*** Block opens ***

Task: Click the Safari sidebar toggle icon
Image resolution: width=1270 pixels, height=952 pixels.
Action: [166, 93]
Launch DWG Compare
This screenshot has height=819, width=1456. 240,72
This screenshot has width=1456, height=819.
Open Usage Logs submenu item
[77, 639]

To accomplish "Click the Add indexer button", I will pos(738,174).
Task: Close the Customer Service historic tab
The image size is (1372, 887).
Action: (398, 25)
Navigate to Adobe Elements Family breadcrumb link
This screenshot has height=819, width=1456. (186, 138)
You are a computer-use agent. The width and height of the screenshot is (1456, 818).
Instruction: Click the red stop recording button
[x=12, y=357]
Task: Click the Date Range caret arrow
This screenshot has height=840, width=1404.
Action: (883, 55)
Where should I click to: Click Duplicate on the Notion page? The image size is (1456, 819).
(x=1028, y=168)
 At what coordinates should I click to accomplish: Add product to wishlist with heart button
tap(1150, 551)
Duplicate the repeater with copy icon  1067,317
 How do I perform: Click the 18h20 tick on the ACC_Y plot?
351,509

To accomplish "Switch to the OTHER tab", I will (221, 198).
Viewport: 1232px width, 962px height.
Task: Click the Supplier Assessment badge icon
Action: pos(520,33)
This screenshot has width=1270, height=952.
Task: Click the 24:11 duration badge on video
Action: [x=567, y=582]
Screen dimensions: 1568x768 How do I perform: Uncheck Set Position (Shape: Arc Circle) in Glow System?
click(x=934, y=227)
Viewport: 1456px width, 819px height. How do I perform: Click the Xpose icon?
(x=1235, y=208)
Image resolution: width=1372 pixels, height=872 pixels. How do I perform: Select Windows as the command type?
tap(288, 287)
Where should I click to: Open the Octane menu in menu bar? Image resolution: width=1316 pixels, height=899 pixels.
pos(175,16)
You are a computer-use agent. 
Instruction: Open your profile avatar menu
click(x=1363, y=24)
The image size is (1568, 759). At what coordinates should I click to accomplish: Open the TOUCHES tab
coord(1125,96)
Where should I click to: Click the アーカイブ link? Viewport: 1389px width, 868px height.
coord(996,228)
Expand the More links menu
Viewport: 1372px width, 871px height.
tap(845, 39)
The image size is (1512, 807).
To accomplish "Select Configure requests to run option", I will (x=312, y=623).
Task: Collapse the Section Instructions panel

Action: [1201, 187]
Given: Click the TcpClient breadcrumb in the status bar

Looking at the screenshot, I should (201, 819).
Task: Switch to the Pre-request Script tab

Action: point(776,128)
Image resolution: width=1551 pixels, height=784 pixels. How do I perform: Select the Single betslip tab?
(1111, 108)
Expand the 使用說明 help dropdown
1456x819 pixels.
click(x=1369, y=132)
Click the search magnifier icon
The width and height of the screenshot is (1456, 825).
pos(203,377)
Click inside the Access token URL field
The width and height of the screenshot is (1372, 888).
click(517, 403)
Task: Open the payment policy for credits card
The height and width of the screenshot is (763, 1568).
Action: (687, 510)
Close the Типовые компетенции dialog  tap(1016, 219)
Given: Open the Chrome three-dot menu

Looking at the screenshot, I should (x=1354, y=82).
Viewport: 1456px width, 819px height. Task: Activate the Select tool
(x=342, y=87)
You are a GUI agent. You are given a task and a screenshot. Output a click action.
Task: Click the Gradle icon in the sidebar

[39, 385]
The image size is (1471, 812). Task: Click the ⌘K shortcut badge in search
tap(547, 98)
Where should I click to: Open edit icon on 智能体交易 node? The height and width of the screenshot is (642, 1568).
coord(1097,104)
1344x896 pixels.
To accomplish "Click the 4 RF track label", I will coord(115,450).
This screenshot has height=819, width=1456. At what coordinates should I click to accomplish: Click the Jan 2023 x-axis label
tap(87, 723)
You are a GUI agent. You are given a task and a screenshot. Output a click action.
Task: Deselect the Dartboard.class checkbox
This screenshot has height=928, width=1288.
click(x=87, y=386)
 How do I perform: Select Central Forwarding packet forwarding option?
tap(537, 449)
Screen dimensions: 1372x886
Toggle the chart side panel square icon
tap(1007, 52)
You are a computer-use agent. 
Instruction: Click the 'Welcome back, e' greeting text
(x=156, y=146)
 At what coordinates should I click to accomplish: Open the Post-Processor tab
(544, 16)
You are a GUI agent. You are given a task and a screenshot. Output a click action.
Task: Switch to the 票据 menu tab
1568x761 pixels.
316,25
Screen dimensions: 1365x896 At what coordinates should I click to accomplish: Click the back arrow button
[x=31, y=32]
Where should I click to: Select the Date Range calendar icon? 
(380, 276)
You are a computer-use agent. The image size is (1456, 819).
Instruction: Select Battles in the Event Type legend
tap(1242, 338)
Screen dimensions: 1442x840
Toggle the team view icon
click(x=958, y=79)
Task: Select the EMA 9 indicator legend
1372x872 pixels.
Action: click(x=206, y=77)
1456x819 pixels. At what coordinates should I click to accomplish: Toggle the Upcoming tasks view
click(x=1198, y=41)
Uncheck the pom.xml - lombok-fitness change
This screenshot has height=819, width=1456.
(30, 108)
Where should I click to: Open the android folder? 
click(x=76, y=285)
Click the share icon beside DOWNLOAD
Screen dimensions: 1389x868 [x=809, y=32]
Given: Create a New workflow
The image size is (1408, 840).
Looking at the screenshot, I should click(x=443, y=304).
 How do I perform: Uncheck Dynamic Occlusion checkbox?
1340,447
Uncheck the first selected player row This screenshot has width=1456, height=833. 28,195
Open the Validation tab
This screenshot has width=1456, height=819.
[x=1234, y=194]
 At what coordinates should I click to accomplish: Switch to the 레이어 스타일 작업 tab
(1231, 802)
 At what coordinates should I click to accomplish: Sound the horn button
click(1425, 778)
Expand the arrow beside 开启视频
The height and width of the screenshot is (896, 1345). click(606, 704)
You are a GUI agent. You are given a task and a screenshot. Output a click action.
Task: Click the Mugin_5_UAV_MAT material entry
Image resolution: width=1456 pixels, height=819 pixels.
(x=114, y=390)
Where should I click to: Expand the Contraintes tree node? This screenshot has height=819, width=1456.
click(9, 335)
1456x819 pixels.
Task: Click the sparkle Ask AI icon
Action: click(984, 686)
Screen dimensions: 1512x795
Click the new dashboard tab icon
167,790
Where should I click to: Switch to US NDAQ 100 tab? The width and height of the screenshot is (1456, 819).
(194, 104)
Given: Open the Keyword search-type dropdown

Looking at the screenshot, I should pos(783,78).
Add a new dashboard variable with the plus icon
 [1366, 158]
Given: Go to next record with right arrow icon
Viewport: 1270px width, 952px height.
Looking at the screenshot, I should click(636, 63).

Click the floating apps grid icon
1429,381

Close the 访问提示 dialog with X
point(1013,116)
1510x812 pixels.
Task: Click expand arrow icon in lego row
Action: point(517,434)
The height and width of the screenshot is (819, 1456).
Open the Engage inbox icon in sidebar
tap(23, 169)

*** Block closes ***

§ **ASSIGNMENT**: Transcribe all of the records above without altering anything.

§ **WRITTEN ANSWER**:
Task: Click the Safari sidebar toggle icon
Image resolution: width=1270 pixels, height=952 pixels.
Action: [166, 93]
Launch DWG Compare
This screenshot has height=819, width=1456. 240,72
This screenshot has width=1456, height=819.
Open Usage Logs submenu item
[77, 639]

To accomplish "Click the Add indexer button", I will pos(738,174).
Task: Close the Customer Service historic tab
The image size is (1372, 887).
Action: (398, 25)
Navigate to Adobe Elements Family breadcrumb link
This screenshot has height=819, width=1456. (186, 138)
You are a computer-use agent. The width and height of the screenshot is (1456, 818).
Instruction: Click the red stop recording button
[x=12, y=357]
Task: Click the Date Range caret arrow
This screenshot has height=840, width=1404.
Action: (883, 55)
Where should I click to: Click Duplicate on the Notion page? The image size is (1456, 819).
(x=1028, y=168)
 At what coordinates should I click to accomplish: Add product to wishlist with heart button
tap(1150, 551)
Duplicate the repeater with copy icon  1067,317
 How do I perform: Click the 18h20 tick on the ACC_Y plot?
351,509

To accomplish "Switch to the OTHER tab", I will (221, 198).
Viewport: 1232px width, 962px height.
Task: Click the Supplier Assessment badge icon
Action: pos(520,33)
This screenshot has width=1270, height=952.
Task: Click the 24:11 duration badge on video
Action: [x=567, y=582]
Screen dimensions: 1568x768 How do I perform: Uncheck Set Position (Shape: Arc Circle) in Glow System?
click(x=934, y=227)
Viewport: 1456px width, 819px height. How do I perform: Click the Xpose icon?
(x=1235, y=208)
Image resolution: width=1372 pixels, height=872 pixels. How do I perform: Select Windows as the command type?
tap(288, 287)
Where should I click to: Open the Octane menu in menu bar? Image resolution: width=1316 pixels, height=899 pixels.
pos(175,16)
You are a computer-use agent. 
Instruction: Open your profile avatar menu
click(x=1363, y=24)
The image size is (1568, 759). At what coordinates should I click to accomplish: Open the TOUCHES tab
coord(1125,96)
Where should I click to: Click the アーカイブ link? Viewport: 1389px width, 868px height.
coord(996,228)
Expand the More links menu
Viewport: 1372px width, 871px height.
tap(845, 39)
The image size is (1512, 807).
To accomplish "Select Configure requests to run option", I will (x=312, y=623).
Task: Collapse the Section Instructions panel

Action: [1201, 187]
Given: Click the TcpClient breadcrumb in the status bar

Looking at the screenshot, I should (201, 819).
Task: Switch to the Pre-request Script tab

Action: point(776,128)
Image resolution: width=1551 pixels, height=784 pixels. How do I perform: Select the Single betslip tab?
(1111, 108)
Expand the 使用說明 help dropdown
1456x819 pixels.
click(x=1369, y=132)
Click the search magnifier icon
The width and height of the screenshot is (1456, 825).
pos(203,377)
Click inside the Access token URL field
The width and height of the screenshot is (1372, 888).
click(517, 403)
Task: Open the payment policy for credits card
The height and width of the screenshot is (763, 1568).
Action: (687, 510)
Close the Типовые компетенции dialog  tap(1016, 219)
Given: Open the Chrome three-dot menu

Looking at the screenshot, I should (x=1354, y=82).
Viewport: 1456px width, 819px height. Task: Activate the Select tool
(x=342, y=87)
You are a GUI agent. You are given a task and a screenshot. Output a click action.
Task: Click the Gradle icon in the sidebar

[39, 385]
The image size is (1471, 812). Task: Click the ⌘K shortcut badge in search
tap(547, 98)
Where should I click to: Open edit icon on 智能体交易 node? The height and width of the screenshot is (642, 1568).
coord(1097,104)
1344x896 pixels.
To accomplish "Click the 4 RF track label", I will coord(115,450).
This screenshot has height=819, width=1456. At what coordinates should I click to accomplish: Click the Jan 2023 x-axis label
tap(87, 723)
You are a GUI agent. You are given a task and a screenshot. Output a click action.
Task: Deselect the Dartboard.class checkbox
This screenshot has height=928, width=1288.
click(x=87, y=386)
 How do I perform: Select Central Forwarding packet forwarding option?
tap(537, 449)
Screen dimensions: 1372x886
Toggle the chart side panel square icon
tap(1007, 52)
You are a computer-use agent. 
Instruction: Click the 'Welcome back, e' greeting text
(x=156, y=146)
 At what coordinates should I click to accomplish: Open the Post-Processor tab
(544, 16)
You are a GUI agent. You are given a task and a screenshot. Output a click action.
Task: Switch to the 票据 menu tab
1568x761 pixels.
316,25
Screen dimensions: 1365x896 At what coordinates should I click to accomplish: Click the back arrow button
[x=31, y=32]
Where should I click to: Select the Date Range calendar icon? 
(380, 276)
You are a computer-use agent. The image size is (1456, 819).
Instruction: Select Battles in the Event Type legend
tap(1242, 338)
Screen dimensions: 1442x840
Toggle the team view icon
click(x=958, y=79)
Task: Select the EMA 9 indicator legend
1372x872 pixels.
Action: click(x=206, y=77)
1456x819 pixels. At what coordinates should I click to accomplish: Toggle the Upcoming tasks view
click(x=1198, y=41)
Uncheck the pom.xml - lombok-fitness change
This screenshot has height=819, width=1456.
(30, 108)
Where should I click to: Open the android folder? 
click(x=76, y=285)
Click the share icon beside DOWNLOAD
Screen dimensions: 1389x868 [x=809, y=32]
Given: Create a New workflow
The image size is (1408, 840).
Looking at the screenshot, I should click(x=443, y=304).
 How do I perform: Uncheck Dynamic Occlusion checkbox?
1340,447
Uncheck the first selected player row This screenshot has width=1456, height=833. 28,195
Open the Validation tab
This screenshot has width=1456, height=819.
[x=1234, y=194]
 At what coordinates should I click to accomplish: Switch to the 레이어 스타일 작업 tab
(1231, 802)
 At what coordinates should I click to accomplish: Sound the horn button
click(1425, 778)
Expand the arrow beside 开启视频
The height and width of the screenshot is (896, 1345). click(606, 704)
You are a GUI agent. You are given a task and a screenshot. Output a click action.
Task: Click the Mugin_5_UAV_MAT material entry
Image resolution: width=1456 pixels, height=819 pixels.
(x=114, y=390)
Where should I click to: Expand the Contraintes tree node? This screenshot has height=819, width=1456.
click(9, 335)
1456x819 pixels.
Task: Click the sparkle Ask AI icon
Action: click(984, 686)
Screen dimensions: 1512x795
Click the new dashboard tab icon
167,790
Where should I click to: Switch to US NDAQ 100 tab? The width and height of the screenshot is (1456, 819).
(194, 104)
Given: Open the Keyword search-type dropdown

Looking at the screenshot, I should pos(783,78).
Add a new dashboard variable with the plus icon
 [1366, 158]
Given: Go to next record with right arrow icon
Viewport: 1270px width, 952px height.
Looking at the screenshot, I should click(636, 63).

Click the floating apps grid icon
1429,381

Close the 访问提示 dialog with X
point(1013,116)
1510x812 pixels.
Task: Click expand arrow icon in lego row
Action: point(517,434)
The height and width of the screenshot is (819, 1456).
Open the Engage inbox icon in sidebar
tap(23, 169)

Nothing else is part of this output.